◆ Exercise directions: Below are some records. Pull every line that contains the word "agent".

◆ Exercise inputs:
------------
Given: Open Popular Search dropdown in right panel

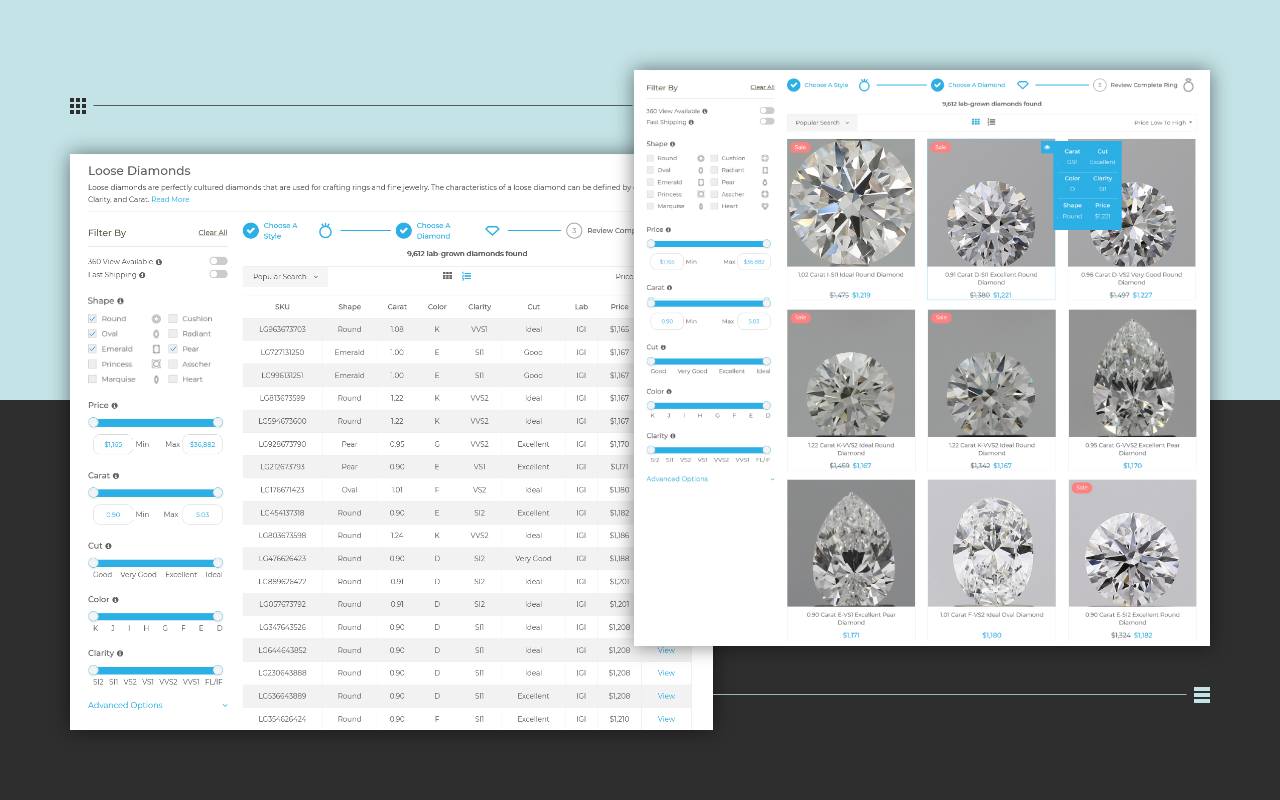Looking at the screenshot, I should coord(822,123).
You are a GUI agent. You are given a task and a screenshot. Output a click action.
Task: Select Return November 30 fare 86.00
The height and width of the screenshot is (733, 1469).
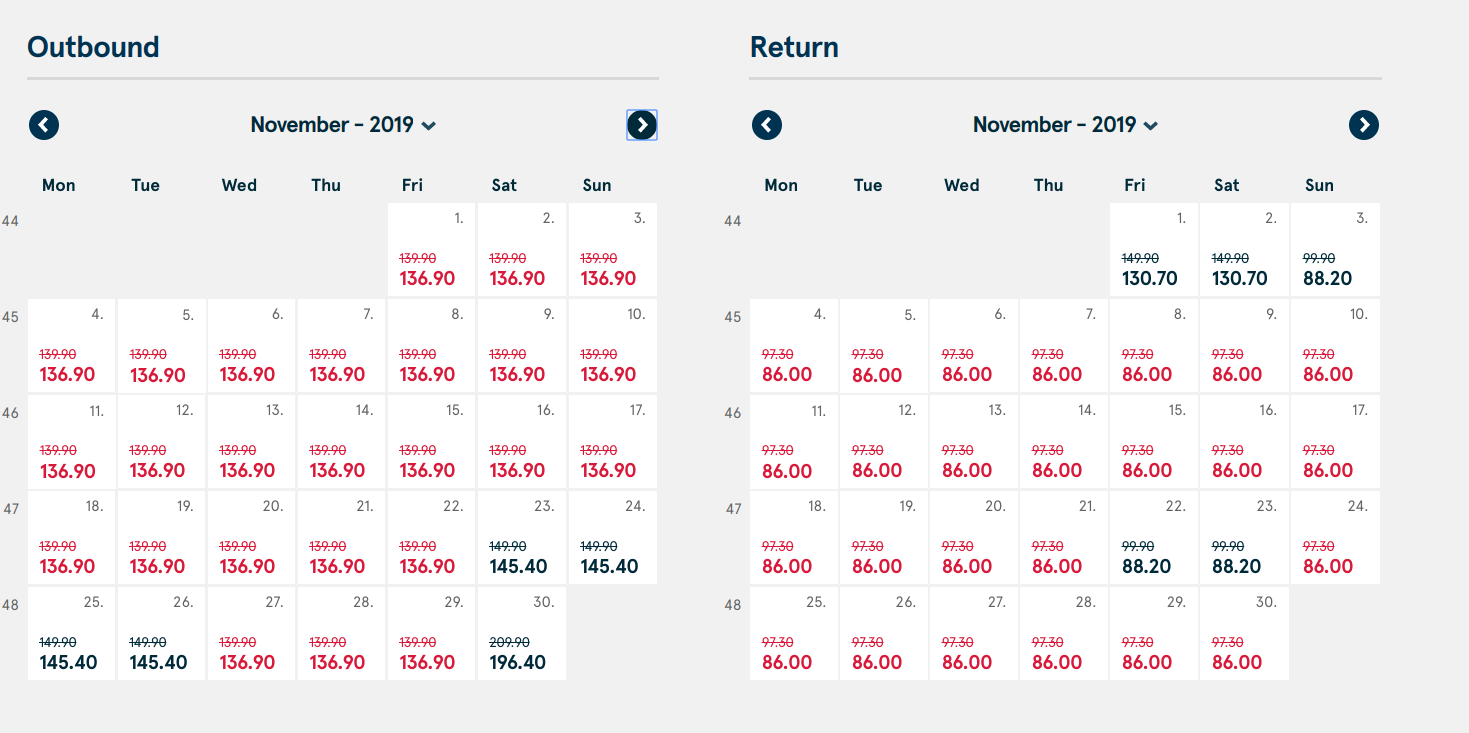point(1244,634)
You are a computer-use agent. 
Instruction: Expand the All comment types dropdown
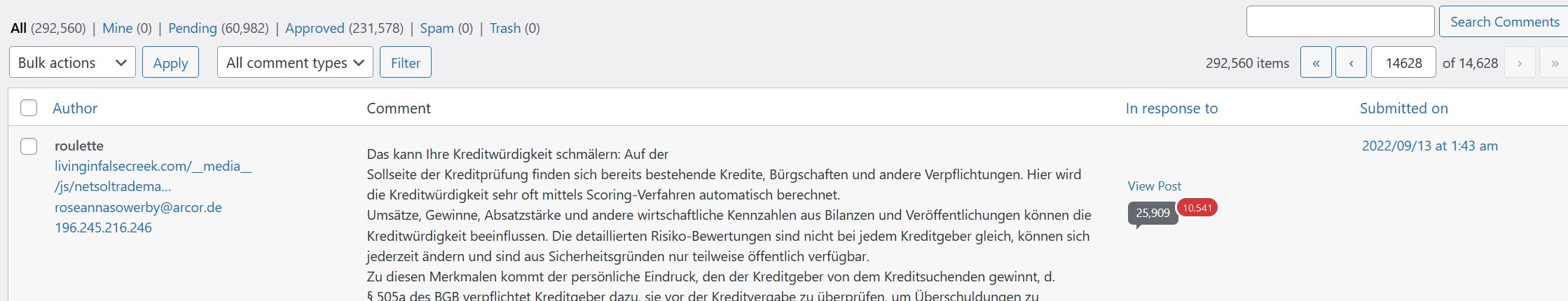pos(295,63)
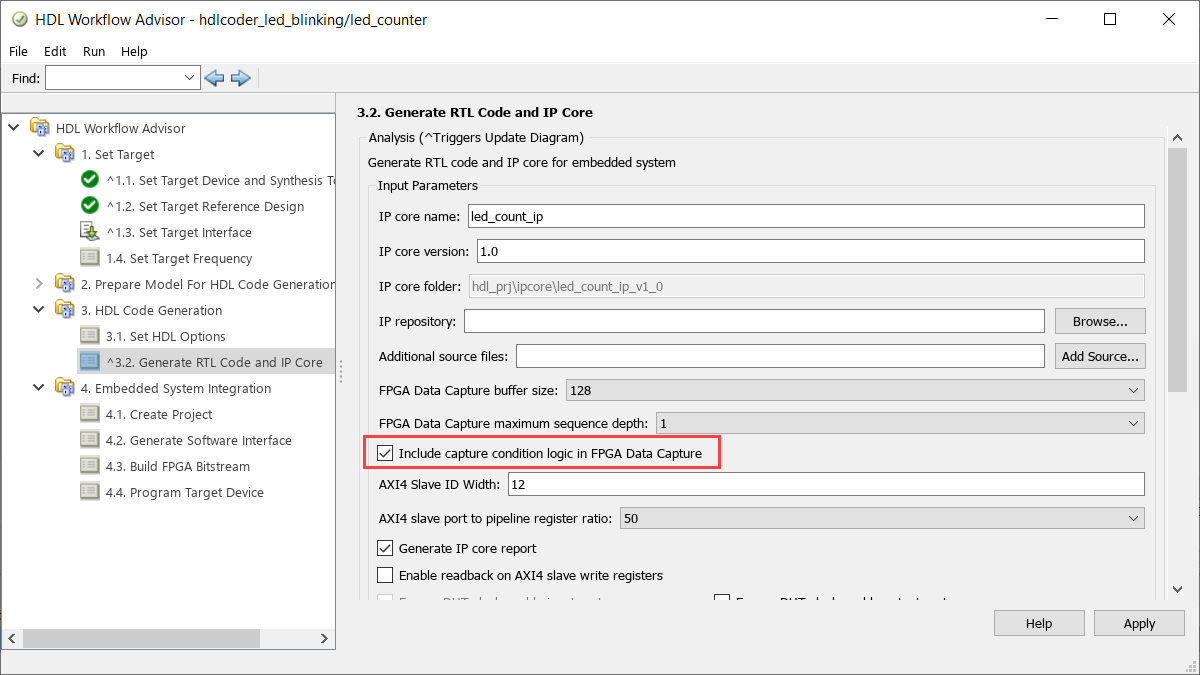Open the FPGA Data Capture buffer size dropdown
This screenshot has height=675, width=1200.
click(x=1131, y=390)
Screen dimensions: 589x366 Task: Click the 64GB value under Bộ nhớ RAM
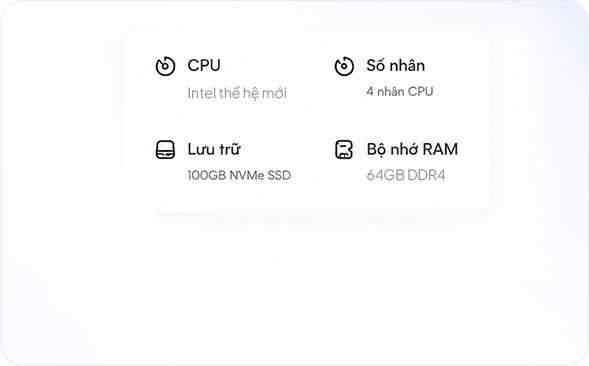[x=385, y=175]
------------
◆ Reply:
You are a GUI agent. You are given a task and a screenshot. Output a click action.
You are a computer-use agent. 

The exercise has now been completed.